The US Federal Aviation Administration (FAA) is re-evaluating its decision to exclude cargo carriers from a slate of new crew rest rules finalised in December.
It has asked the court of appeals for the District of Columbia to suspend the litigation of the rules, while it "corrects inadvertent errors found in the FAA's cost-benefit analysis for cargo flight operations", says the agency in a statement.
"The FAA will ask an outside group to review the cargo analysis and then will reissue the cargo analysis for public comment. The content and effective date of the passenger rule is not affected by today's court proceedings."
The rules, which mandate longer rest periods for pilots before flights and require them to have longer periods of duty-free time on a weekly basis, apply only to pilots of passenger-carrying airlines. US Transportation Secretary Ray LaHood had said they would be too costly to implement for the cargo sector.

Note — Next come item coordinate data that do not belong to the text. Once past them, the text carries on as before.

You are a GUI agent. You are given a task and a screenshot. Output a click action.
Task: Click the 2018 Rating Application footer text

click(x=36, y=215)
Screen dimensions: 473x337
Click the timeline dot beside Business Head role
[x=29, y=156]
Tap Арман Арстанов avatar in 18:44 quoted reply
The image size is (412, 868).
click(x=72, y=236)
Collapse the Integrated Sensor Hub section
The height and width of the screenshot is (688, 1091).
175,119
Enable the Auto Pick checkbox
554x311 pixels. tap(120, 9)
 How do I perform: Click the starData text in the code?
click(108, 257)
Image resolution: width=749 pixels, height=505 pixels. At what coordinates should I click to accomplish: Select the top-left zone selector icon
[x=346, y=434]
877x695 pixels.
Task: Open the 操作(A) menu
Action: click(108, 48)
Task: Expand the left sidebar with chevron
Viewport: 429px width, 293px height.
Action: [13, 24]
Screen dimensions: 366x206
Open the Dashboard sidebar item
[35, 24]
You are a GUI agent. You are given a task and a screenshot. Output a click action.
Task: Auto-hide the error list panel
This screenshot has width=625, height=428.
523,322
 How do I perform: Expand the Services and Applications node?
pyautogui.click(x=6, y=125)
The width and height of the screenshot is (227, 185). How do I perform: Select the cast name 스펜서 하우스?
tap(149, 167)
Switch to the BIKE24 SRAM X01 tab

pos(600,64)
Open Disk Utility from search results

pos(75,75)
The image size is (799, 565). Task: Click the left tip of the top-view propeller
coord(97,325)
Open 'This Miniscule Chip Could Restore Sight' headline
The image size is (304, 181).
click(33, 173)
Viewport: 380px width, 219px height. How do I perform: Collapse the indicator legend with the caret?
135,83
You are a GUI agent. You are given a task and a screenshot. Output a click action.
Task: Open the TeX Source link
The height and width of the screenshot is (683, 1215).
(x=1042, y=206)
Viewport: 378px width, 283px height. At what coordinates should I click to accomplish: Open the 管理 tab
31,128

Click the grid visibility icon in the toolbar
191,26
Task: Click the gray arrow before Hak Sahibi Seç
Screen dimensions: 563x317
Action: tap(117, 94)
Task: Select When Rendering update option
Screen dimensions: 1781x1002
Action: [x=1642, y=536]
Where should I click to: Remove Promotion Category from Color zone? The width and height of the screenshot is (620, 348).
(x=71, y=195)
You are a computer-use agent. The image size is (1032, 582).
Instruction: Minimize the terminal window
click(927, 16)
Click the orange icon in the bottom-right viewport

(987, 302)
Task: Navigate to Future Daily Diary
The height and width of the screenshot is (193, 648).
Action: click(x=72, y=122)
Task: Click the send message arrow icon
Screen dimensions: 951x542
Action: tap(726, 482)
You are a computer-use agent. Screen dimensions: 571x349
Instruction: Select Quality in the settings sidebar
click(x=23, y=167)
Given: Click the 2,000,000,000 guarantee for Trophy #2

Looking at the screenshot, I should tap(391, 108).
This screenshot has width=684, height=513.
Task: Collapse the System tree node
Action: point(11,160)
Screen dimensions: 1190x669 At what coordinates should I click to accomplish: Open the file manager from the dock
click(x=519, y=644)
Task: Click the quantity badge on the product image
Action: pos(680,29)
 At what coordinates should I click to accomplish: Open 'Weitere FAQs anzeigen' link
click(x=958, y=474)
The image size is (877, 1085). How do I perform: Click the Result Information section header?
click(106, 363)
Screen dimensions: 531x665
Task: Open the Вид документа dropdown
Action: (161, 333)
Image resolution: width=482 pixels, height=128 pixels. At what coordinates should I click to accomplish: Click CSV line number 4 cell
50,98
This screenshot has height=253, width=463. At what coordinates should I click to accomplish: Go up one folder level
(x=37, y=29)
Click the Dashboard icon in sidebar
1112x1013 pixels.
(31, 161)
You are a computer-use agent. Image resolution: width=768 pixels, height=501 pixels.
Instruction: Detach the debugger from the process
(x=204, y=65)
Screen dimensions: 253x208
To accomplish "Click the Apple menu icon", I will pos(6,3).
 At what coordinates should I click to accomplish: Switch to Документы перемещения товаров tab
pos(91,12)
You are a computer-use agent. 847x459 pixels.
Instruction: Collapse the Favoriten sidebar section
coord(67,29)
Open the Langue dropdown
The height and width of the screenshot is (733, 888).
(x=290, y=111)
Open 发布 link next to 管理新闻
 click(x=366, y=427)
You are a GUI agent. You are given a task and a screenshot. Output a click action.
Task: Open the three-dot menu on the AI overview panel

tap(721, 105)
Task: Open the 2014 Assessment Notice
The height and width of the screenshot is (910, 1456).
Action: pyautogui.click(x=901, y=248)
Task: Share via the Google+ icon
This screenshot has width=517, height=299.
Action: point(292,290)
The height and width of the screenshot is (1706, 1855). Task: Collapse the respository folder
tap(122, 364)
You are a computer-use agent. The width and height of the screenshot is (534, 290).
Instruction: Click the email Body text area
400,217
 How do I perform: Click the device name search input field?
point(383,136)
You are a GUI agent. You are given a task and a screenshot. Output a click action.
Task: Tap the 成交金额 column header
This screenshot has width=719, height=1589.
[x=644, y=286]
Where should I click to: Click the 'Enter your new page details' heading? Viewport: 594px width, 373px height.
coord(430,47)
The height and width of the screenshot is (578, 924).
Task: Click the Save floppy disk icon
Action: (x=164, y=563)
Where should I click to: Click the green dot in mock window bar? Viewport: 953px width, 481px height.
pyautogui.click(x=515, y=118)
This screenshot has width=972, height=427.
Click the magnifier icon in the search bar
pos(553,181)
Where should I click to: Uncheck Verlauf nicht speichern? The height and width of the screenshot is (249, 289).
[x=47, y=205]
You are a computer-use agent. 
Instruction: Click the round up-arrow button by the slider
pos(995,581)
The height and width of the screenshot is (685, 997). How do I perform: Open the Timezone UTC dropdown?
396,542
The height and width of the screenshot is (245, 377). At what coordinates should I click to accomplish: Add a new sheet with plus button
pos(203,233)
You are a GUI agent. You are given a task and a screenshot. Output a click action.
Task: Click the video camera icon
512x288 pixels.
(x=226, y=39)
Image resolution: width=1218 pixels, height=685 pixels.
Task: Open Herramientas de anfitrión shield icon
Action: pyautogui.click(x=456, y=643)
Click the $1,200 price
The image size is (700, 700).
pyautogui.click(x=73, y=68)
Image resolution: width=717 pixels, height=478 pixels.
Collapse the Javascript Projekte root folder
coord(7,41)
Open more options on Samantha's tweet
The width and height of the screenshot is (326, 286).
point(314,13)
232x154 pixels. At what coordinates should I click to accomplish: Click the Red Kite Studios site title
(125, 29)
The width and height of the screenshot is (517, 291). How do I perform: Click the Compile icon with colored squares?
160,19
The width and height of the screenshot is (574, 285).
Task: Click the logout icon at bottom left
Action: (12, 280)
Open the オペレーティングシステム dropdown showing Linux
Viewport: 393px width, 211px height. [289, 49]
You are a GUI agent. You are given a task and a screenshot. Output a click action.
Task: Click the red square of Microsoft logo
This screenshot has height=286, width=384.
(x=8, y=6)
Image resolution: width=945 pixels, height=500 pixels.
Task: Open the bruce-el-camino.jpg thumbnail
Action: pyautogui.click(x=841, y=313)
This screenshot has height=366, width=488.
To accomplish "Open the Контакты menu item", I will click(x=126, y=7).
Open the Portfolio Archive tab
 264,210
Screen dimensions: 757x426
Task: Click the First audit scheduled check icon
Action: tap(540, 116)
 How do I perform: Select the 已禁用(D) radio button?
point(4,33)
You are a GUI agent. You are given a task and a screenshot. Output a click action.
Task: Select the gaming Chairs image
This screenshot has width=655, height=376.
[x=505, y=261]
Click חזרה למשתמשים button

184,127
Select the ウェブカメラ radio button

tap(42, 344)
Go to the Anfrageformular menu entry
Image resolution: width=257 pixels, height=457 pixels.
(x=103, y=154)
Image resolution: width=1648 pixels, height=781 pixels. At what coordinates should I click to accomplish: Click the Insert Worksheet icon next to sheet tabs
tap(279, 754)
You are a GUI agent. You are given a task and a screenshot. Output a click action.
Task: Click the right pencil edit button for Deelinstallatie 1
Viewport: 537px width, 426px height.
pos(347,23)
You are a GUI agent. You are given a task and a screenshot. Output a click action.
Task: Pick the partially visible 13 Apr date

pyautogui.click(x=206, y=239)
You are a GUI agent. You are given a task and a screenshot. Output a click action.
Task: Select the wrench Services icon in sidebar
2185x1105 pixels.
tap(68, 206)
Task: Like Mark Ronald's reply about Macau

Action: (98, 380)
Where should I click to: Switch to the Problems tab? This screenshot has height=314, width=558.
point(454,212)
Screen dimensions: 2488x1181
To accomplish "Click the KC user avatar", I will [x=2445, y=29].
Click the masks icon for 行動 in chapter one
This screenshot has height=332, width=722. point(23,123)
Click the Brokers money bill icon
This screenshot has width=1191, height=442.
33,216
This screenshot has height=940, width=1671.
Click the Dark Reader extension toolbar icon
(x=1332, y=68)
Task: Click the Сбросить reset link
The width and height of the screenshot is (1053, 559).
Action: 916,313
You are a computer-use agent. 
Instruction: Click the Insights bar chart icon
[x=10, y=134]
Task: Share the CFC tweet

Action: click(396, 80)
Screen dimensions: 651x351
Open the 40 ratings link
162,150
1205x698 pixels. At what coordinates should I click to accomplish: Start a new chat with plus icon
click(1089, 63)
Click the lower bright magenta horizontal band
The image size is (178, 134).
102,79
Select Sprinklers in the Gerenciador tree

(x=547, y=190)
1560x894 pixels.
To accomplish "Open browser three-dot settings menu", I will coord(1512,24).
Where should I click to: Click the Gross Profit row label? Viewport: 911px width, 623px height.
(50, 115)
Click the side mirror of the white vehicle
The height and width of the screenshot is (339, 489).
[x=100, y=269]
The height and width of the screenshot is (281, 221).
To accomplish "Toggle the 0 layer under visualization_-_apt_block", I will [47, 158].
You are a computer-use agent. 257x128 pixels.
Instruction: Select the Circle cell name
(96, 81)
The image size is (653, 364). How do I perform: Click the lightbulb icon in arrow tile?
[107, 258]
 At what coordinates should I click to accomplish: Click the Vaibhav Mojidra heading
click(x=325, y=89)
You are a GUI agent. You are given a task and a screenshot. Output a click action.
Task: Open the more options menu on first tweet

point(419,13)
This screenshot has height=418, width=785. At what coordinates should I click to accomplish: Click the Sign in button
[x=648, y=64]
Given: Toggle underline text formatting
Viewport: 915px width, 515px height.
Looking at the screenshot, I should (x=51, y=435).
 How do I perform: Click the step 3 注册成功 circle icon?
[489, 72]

The exclusion prompted the filing of a lawsuit by UPS pilot union Independent Pilots Association (IPA) in late December, asking for cargo operations to be included in the scope of the rule.
Key elements of the rule, which passenger airlines will have two years to implement from December 2011, include requiring a minimum 10h rest period for pilots before a flight, up 2h from the current rule; defining flight duty time to include deadheading, simulator training and other duties as assigned by the airline, and requiring pilots to have at least 30h consecutive duty-free time on a weekly basis, a 25% increase from current rules.
There are also new monthly limits and a stipulation that a pilot sign off on the flight plan before a flight that he or she is fit for duty. Airlines will be required to switch out pilots who have determined they are not fit for duty.
LaHood had said in December that cargo airlines could impose the rules voluntarily, a decision that the IPA had said "makes as much sense as allowing truckers to 'opt-out' of drunk driving laws".
The union welcomed the move by the FAA to re-evaluate the exclusion of cargo operations from the rules. "In the context of our lawsuit, the FAA is now willing to allow for an open and public examination of the costs and benefits of having one level of aviation safety," says IPA president Robert Travis. "The IPA welcomes this development".
In December, Travis had said that allowing fatigued cargo pilots to share the same skies with properly rested passenger pilots "creates an unnecessary threat to public safety".